Duloxetine Eurogenerics est disponible en 2 dosages: 30 mg et 60 mg.
Les gélules de 30 mg sont des gélules avec un corps blanc et une coiffe bleue foncée, remplies avec
des granules gastro-résistants blanc cassé.
Les gélules de 60 mg sont des gélules avec un corps vert et une coiffe bleue foncée, remplies avec des
granules gastro-résistants blanc cassé.
Duloxetine Eurogenerics 30 mg est disponible en emballages de 7, 10, 14, 28, 30, 50 (plaquettes
perforées de doses unitaires), 56, 60, 84, 90, 98, 112, 140 gélules.
Duloxetine Eurogenerics 60 mg est disponible en emballages de 7, 10, 14, 28, 30, 56, 60, 84, 90, 98,
100, 112, 140 gélules.
Toutes les présentations peuvent ne pas être commercialisées.

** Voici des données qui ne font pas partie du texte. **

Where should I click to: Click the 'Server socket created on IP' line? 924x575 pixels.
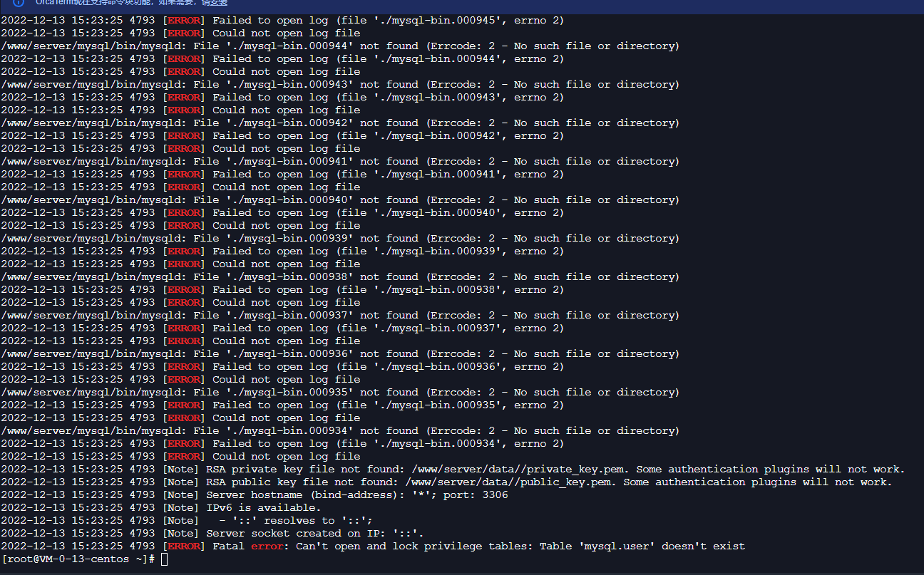(x=212, y=534)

Titulaire de l'autorisation de mise sur le marché et fabricant
Titulaire de l'autorisation de mise sur le marché:
EG (Eurogenerics) SA ­ Heysel Esplanade b22 ­ 1020 Bruxelles
Fabricant:
STADA Arzneimittel AG - Stadastraße 2­18 - 61118 Bad Vilbel - Allemagne
STADA Arzneimittel GmbH - Muthgasse 36 - 1190 Wenen - Autrich
Centrafarm Services B.V. - Van de Reijtstraat 31-E - 4814 Breda ­ Les Pays-Bas
Clonmel Healthcare Ltd. - Waterford Road ­ Clonmel - Co. Tipperary - Irlande
STADA Nordic ApS (PharmaCoDane ApS) - Marielundvej 46A - 2730 Herlev - Danemark
Mode de délivrance: sur prescription médicale.

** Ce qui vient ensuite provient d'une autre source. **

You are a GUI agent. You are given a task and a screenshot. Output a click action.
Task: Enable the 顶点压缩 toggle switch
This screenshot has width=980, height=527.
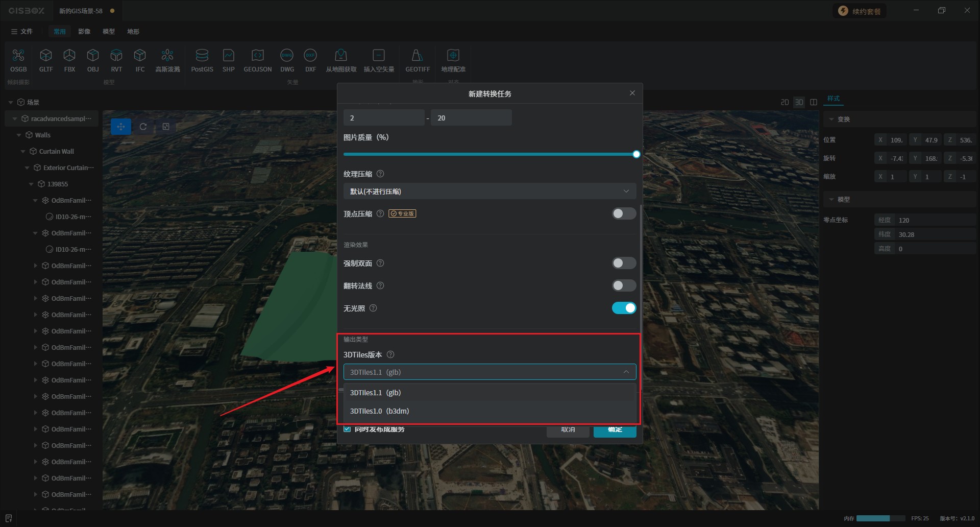pos(624,213)
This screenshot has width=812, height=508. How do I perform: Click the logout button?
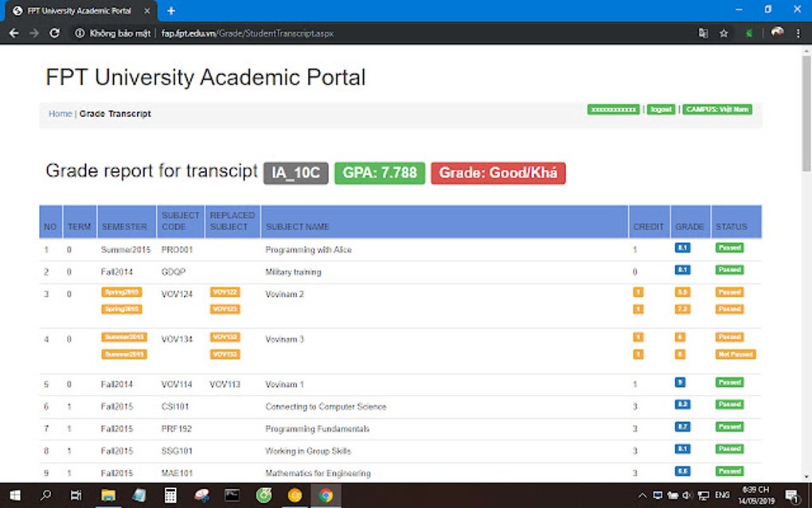[661, 109]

Numéros d'autorisation de mise sur le marché:
Duloxetine Eurogenerics 30 mg gélules gastro-résistantes: BE477315
Duloxetine Eurogenerics 60 mg gélules gastro-résistantes: BE477324
Ce médicament est autorisé dans les Etas membres de l'Espace Economique Européen sous les
noms suivants:
AT
Duloxetin STADA 30, 60 mg magensaftresistente Hartkapseln
BE
Duloxetine Eurogenerics 30, 60 mg gélules gastro-résistantes
DE
Duloxetin STADA 30, 60 mg magensaftresistente Hartkapseln
DK
Duloxetin STADA
ES
Duloxetina STADA 30, 60 mg cápsulas duras gastrorresistemtes EFG
FI
Duloxetin STADA 30, 60 mg kova enterokapseli
FR
Duloxetine EG 30, 60 mg, gélule gastro-résistante
LU
Duloxetine Eurogenerics 30 mg gélules gastro-résistantes
HR
Duloksetin Stada 30 mg/60 mg tvrde zelucanootporne kapsule
HU
Duloxetin STADA 30, 60 mg gyomornedv-ellenálló kemény kapszula
IE
Duloxetine Clonmel 30, 60 mg hard gastro-resistant capsules
NL
Duloxetine CF 30, 60 mg, maagsapresistente capsules, hard
PT
Duloxetina Ciclum
RO
Duloxetina Stada 30, 60 mg capsule gastrorezistente
SE
Duloxetin STADA 30, 60 mg enterokapslar, hårda
SK
Duloxetin Stada 60mg tvrdé gastrorezistentné kapsuly
La dernière date à laquelle cette notice a été approuvée/révisée est 01/2022 / 08/2021.